This is the editorial written by the author for Marmore Bulletin-a quarterly thought leadership publication focused on Mena region.
Let us accept it. The topic of oil price discussion has come
to a tiring point now. Every other debate or discussion is around oil price
predictions, outlook for oil price and predicting the future of GCC oil economies.
Three questions predominate the narrative:
1.
Is the current fall in oil price cyclical or
structural?
2.
When can we see a strong rebound? (2016 or 2017
or beyond) &
3.
Can GCC survive a long spell of low oil price?

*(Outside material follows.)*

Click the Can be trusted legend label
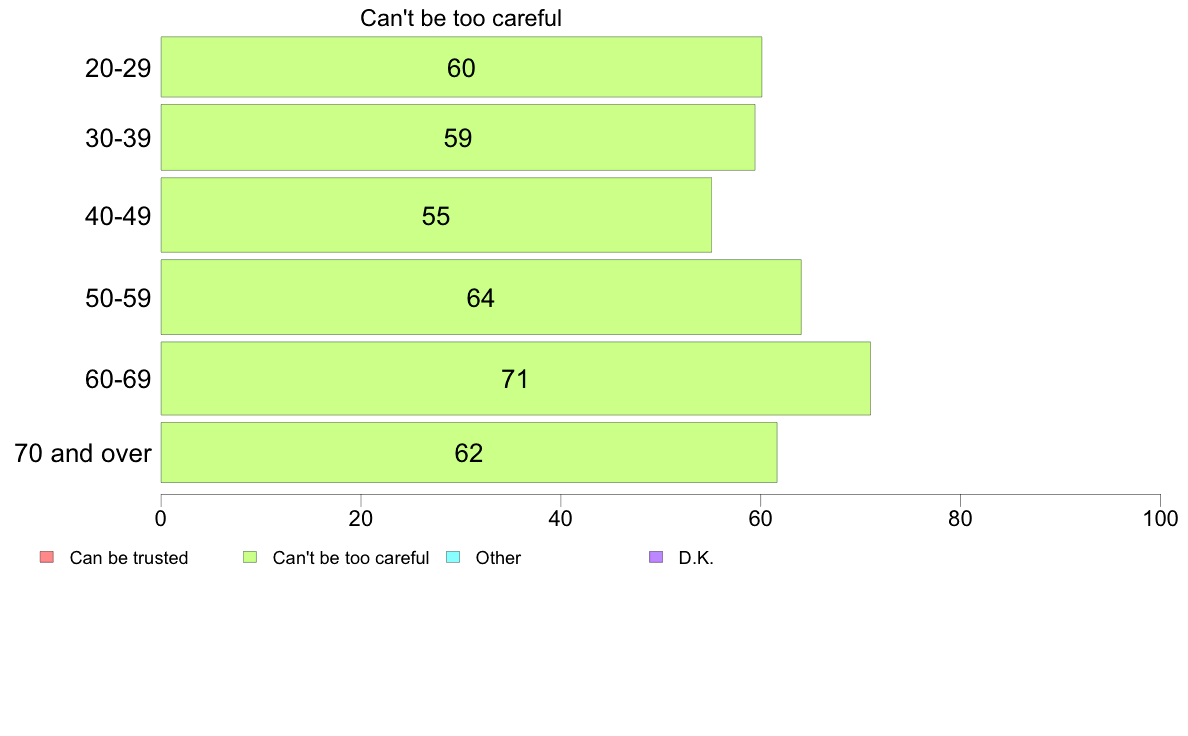Viewport: 1188px width, 736px height. (x=129, y=558)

In fact, the second question is related to the first
question. If the current fall in oil price is structural, then we cannot expect
any strong rebound. So, may be implicitly we should pray that this is just a
cyclical phenomenon. From a mean reversion perspective, a period of low oil
price should be succeeded by period of improving strong oil price and hence it
may not be out of place to expect a rebound since we have been suffering from
low oil price for some time now. Also, with trillions of reserves earned during
good times, GCC may be well entrenched to whither the oil storm for longer than
we think. So why worry about oil price?
The answer lies in demography and welfare state model of
GCC. Both of them will make sure that government expenditure is on the rise
which implies requiring higher oil price to balance the budgets. As population
grows at a healthy rate (emphasis youth population), the pressure on
infrastructure investments, job creation and essential services (education and
healthcare) increases manifold. Surround this with challenging geopolitical
situation, you can guess the answer. The answer to the challenges enumerated
above does not lie in high oil price as we have figured out by now. The answer
lies in creating meritocratic institutions that focuses on nurturing
innovation and creativity. The answer lies in fostering reforms across the
board so that doing business even by local family businesses gets lot easier
and cheaper. GCC should restructure their economic business model in such a
manner that it no longer depends on just one commodity for its survival. We
should use the oil industry to champion the change. We should focus on
reduction of wasteful expenditure rather than augmenting non-oil income
(through subsidy rationalization and taxes). While subsidy rationalization is
essential (given the extremely low pricing of services), it should succeed
efforts to augment efficiency in the existing model which can reign in
extraordinary savings.
GCC must embark on a path that will make those 3 questions
redundant in the next 10 years.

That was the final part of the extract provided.